__Required work__:
Scan the records for the word "Maternal". Return each line where it is found.
-----
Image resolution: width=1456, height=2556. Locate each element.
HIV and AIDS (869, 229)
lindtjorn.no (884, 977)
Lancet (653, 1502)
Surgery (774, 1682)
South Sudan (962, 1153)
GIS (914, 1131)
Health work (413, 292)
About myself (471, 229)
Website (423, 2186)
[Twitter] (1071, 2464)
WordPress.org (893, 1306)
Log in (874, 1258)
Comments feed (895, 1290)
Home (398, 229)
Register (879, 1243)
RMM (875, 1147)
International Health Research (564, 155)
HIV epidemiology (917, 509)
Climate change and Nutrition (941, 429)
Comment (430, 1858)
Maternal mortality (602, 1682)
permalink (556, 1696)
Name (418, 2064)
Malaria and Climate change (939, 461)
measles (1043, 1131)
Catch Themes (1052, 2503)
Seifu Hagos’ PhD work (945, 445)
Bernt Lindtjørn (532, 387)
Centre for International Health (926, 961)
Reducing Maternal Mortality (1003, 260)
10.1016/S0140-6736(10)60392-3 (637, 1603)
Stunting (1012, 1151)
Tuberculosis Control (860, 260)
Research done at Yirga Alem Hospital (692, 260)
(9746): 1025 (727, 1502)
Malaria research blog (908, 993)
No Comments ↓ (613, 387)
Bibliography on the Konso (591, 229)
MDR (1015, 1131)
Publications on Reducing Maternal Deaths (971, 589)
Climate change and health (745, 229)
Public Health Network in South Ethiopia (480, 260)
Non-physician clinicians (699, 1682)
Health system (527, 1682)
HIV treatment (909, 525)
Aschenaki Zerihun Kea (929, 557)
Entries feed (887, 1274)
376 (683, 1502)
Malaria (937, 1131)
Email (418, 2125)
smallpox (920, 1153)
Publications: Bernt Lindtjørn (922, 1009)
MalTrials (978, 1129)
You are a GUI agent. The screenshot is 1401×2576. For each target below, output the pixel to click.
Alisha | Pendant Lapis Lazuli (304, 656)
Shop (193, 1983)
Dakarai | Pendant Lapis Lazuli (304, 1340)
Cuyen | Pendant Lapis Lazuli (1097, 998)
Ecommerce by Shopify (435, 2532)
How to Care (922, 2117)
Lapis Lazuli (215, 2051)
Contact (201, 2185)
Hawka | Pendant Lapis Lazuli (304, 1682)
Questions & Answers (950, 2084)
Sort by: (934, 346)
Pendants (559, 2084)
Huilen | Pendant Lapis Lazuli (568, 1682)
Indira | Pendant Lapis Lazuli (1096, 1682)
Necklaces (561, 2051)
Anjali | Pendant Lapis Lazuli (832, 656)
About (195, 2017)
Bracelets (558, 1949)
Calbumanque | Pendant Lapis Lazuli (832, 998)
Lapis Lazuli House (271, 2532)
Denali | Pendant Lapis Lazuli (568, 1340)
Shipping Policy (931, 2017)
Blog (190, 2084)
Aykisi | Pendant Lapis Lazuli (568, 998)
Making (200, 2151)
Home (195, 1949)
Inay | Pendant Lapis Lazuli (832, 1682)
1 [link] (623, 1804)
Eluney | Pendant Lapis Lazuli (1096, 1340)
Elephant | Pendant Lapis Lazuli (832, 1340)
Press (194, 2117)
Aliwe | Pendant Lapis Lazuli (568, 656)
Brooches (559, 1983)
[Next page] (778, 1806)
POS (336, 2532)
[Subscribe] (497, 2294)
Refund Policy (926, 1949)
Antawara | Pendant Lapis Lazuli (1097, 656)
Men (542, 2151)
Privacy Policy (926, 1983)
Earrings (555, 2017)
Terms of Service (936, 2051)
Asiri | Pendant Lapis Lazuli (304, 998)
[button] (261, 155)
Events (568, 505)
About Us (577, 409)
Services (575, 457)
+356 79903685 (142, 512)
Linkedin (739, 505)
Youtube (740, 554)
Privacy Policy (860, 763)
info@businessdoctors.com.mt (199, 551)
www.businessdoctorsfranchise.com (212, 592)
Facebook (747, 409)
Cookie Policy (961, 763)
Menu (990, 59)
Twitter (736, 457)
-----
__Exercise solution__:
Maternal mortality (602, 1682)
Reducing Maternal Mortality (1003, 260)
Publications on Reducing Maternal Deaths (971, 589)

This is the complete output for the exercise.